◆ **EXTRACT PROVIDED**

Again, the average regression line and the fixed effect model’s regression line are identical, but the former has a wider confidence interval (black dashed lines.)

Note. The above code snippet generalizes well to be used with any two matrices where one contains predictor values (the combinations of predictor values on which you want to predict) and the other samples of parameter values, such as a posterior distribution from a Bayesian model, as we’ll see below.
This procedure is given in Korner-Nievergelt et al. (2015), who give a detailed explanation of the code and on drawing inference from the results.

## CIs using arm: Individual level

The fitted() function in arm returns fitted values at the varying effects level automatically, so we can skip a few lines of code from above to obtain confidence intervals at the individual-level:

yhat <- fitted(sims, lmerfit)
sleepstudy$lower <- apply(yhat, 1, quantile, prob=0.025) sleepstudy$median <- apply(yhat, 1, quantile, prob=0.5)
sleepstudy\$upper <- apply(yhat, 1, quantile, prob=0.975)
p2 + geom_line(data = sleepstudy, aes(y = median), size = 1) +
geom_line(data = sleepstudy, aes(y = lower), lty = 2) +
geom_line(data = sleepstudy, aes(y = upper), lty = 2)

◆ **INFORMATION SHOWN**
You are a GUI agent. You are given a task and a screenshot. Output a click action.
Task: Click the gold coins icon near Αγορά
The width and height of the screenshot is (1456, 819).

◆ **EXERCISE PROMPT**
Answer these questions using the extract on confidence intervals in R.
1. How does the first sentence say the wider confidence interval is shown?
2. Which publication does the extract cite for this procedure?
3. Which function in arm returns fitted values at the varying effects level?

◆ **TASK SOLUTION**
1. As black dashed lines.
2. Korner-Nievergelt et al. (2015).
3. The fitted() function.